Start of Records for the task

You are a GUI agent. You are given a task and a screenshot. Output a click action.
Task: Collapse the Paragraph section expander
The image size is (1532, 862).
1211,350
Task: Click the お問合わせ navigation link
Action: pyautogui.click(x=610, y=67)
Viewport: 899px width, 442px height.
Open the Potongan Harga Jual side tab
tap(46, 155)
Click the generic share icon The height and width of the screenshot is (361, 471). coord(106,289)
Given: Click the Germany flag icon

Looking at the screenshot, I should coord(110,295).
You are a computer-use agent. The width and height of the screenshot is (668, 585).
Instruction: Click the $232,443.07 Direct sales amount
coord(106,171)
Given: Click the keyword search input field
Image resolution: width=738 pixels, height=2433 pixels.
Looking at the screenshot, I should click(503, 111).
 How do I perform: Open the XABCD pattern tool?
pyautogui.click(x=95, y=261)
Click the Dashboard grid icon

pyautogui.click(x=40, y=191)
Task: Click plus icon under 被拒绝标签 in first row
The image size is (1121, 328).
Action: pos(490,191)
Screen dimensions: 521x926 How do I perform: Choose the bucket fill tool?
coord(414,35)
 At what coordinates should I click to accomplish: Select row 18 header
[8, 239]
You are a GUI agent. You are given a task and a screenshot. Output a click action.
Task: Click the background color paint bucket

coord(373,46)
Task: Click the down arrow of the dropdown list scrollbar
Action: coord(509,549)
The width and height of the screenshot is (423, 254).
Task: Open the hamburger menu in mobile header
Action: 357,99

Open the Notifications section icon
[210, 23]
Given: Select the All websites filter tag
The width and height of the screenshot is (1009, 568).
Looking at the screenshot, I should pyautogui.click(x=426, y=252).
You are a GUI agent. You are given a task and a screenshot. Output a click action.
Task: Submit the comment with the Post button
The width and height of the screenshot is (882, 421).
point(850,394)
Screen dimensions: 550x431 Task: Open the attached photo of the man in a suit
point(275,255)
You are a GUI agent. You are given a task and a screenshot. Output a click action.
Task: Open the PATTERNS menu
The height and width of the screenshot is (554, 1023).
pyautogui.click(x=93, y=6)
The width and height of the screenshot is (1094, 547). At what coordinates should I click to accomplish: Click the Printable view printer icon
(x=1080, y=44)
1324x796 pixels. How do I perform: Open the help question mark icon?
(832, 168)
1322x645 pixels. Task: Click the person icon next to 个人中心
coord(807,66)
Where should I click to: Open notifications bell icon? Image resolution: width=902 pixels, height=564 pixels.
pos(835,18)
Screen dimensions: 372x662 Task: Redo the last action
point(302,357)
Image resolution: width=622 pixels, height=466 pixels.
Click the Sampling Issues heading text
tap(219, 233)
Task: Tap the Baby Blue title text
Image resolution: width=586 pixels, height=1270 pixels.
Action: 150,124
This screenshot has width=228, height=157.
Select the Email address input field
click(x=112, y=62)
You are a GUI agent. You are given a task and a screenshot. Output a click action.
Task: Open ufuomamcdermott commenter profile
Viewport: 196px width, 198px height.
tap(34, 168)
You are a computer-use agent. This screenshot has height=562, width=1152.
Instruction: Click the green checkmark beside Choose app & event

End of Records for the task

### What you need to do
Copy the entries above, swapping every "GUI agent" for "interface agent" and leaving everything else untouched.

### Task output
You are a interface agent. You are given a task and a screenshot. Output a click action.
Task: Collapse the Paragraph section expander
The image size is (1532, 862).
1211,350
Task: Click the お問合わせ navigation link
Action: pyautogui.click(x=610, y=67)
Viewport: 899px width, 442px height.
Open the Potongan Harga Jual side tab
tap(46, 155)
Click the generic share icon The height and width of the screenshot is (361, 471). coord(106,289)
Given: Click the Germany flag icon

Looking at the screenshot, I should coord(110,295).
You are a computer-use agent. The width and height of the screenshot is (668, 585).
Instruction: Click the $232,443.07 Direct sales amount
coord(106,171)
Given: Click the keyword search input field
Image resolution: width=738 pixels, height=2433 pixels.
Looking at the screenshot, I should click(503, 111).
 How do I perform: Open the XABCD pattern tool?
pyautogui.click(x=95, y=261)
Click the Dashboard grid icon

pyautogui.click(x=40, y=191)
Task: Click plus icon under 被拒绝标签 in first row
The image size is (1121, 328).
Action: pos(490,191)
Screen dimensions: 521x926 How do I perform: Choose the bucket fill tool?
coord(414,35)
 At what coordinates should I click to accomplish: Select row 18 header
[8, 239]
You are a interface agent. You are given a task and a screenshot. Output a click action.
Task: Click the background color paint bucket

coord(373,46)
Task: Click the down arrow of the dropdown list scrollbar
Action: coord(509,549)
The width and height of the screenshot is (423, 254).
Task: Open the hamburger menu in mobile header
Action: 357,99

Open the Notifications section icon
[210, 23]
Given: Select the All websites filter tag
The width and height of the screenshot is (1009, 568).
Looking at the screenshot, I should pyautogui.click(x=426, y=252).
You are a interface agent. You are given a task and a screenshot. Output a click action.
Task: Submit the comment with the Post button
The width and height of the screenshot is (882, 421).
point(850,394)
Screen dimensions: 550x431 Task: Open the attached photo of the man in a suit
point(275,255)
You are a interface agent. You are given a task and a screenshot. Output a click action.
Task: Open the PATTERNS menu
The height and width of the screenshot is (554, 1023).
pyautogui.click(x=93, y=6)
The width and height of the screenshot is (1094, 547). At what coordinates should I click to accomplish: Click the Printable view printer icon
(x=1080, y=44)
1324x796 pixels. How do I perform: Open the help question mark icon?
(832, 168)
1322x645 pixels. Task: Click the person icon next to 个人中心
coord(807,66)
Where should I click to: Open notifications bell icon? Image resolution: width=902 pixels, height=564 pixels.
pos(835,18)
Screen dimensions: 372x662 Task: Redo the last action
point(302,357)
Image resolution: width=622 pixels, height=466 pixels.
Click the Sampling Issues heading text
tap(219, 233)
Task: Tap the Baby Blue title text
Image resolution: width=586 pixels, height=1270 pixels.
Action: 150,124
This screenshot has width=228, height=157.
Select the Email address input field
click(x=112, y=62)
You are a interface agent. You are given a task and a screenshot. Output a click action.
Task: Open ufuomamcdermott commenter profile
Viewport: 196px width, 198px height.
tap(34, 168)
You are a computer-use agent. This screenshot has height=562, width=1152.
Instruction: Click the green checkmark beside Choose app & event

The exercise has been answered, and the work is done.